WHILE I applaud the efforts of Framwellgate headteacher Andy Byers to deal with racist, Islamophobic, anti-Semitic and homophobic bullying, he is entirely wrong to say "Jeremy Corbyn tolerates anti-Semitism by allowing members and MPs who are anti-Semitic to remain within the party" (Echo, Jul 1).

He offers no evidence whatsoever to support this accusation.

Yes, there are anti-Semites within the Labour Party – with half a million members it would be miraculous if there were none – but Mr Corbyn has repeatedly expressed his determination to root them out.

The party has doubled the number of staff dedicated to dealing with allegations of anti-Semitism. It received 1,106 allegations between April 2018 and February 2019, of which 433 did not involve Labour members. 220 of the remaining 673 were rejected for lack of evidence, leaving 453 allegations to be investigated.

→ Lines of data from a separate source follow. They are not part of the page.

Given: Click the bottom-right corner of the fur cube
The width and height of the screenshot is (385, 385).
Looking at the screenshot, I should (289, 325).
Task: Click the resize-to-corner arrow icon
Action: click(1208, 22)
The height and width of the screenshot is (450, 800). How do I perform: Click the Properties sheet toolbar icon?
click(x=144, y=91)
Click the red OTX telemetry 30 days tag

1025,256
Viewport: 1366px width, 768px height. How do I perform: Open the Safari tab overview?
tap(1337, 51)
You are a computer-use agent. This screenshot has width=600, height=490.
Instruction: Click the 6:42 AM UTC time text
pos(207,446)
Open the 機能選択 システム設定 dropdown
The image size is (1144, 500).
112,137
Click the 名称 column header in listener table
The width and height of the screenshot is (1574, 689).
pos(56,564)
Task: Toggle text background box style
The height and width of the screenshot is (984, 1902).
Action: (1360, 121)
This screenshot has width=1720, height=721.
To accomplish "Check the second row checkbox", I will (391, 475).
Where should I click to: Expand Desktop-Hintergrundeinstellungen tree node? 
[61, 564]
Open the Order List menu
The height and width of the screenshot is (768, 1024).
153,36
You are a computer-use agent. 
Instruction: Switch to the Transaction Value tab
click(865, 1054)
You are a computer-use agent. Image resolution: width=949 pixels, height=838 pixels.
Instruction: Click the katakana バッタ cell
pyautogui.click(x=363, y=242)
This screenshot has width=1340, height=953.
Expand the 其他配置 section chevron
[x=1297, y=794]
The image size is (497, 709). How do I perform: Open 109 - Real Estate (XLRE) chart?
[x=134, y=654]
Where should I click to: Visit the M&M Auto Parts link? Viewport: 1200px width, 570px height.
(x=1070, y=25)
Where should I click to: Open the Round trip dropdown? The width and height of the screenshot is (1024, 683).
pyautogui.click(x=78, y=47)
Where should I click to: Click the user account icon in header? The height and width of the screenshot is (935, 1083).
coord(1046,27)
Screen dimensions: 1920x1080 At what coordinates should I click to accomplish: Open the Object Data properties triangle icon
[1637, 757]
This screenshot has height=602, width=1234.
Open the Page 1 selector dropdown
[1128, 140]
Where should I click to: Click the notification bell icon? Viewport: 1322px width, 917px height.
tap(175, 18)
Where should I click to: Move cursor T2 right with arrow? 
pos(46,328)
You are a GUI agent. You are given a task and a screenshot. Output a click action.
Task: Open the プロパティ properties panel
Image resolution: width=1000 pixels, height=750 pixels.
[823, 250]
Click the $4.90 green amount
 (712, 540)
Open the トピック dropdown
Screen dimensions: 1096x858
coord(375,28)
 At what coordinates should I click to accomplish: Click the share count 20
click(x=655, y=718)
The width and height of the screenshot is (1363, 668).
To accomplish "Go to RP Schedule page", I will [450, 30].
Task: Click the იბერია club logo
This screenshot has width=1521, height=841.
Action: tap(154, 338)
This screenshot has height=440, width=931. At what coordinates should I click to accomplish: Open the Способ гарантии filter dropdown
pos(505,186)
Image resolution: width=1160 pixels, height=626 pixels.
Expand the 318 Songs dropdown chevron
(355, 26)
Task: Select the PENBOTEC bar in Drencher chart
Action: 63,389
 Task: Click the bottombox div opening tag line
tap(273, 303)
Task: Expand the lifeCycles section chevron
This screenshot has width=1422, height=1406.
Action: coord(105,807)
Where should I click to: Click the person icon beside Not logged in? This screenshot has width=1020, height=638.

That's 453 too many, but it amounts to 0.08 percent of the Labour membership.

Two hundred allegations came from just one MP, Margaret Hodge. Investigation showed that these related to 111 individuals, of whom only 20 were Labour members.

Many of the allegations relate to social media posts. The World Jewish Congress found that 90 per cent of anti-Semitic posts in the UK were made by "young white males with affiliations to extreme right-wing groups".

In 2017, the Institute for Jewish Policy Research found that Labour voters appear as "a more Jewish-friendly, or neutral, segment of the population", and that anti-Semitic attitudes on the left, including the far left, "are indistinguishable from those found in the general population" while on "the very right-wing" they are "2 to 4 times higher."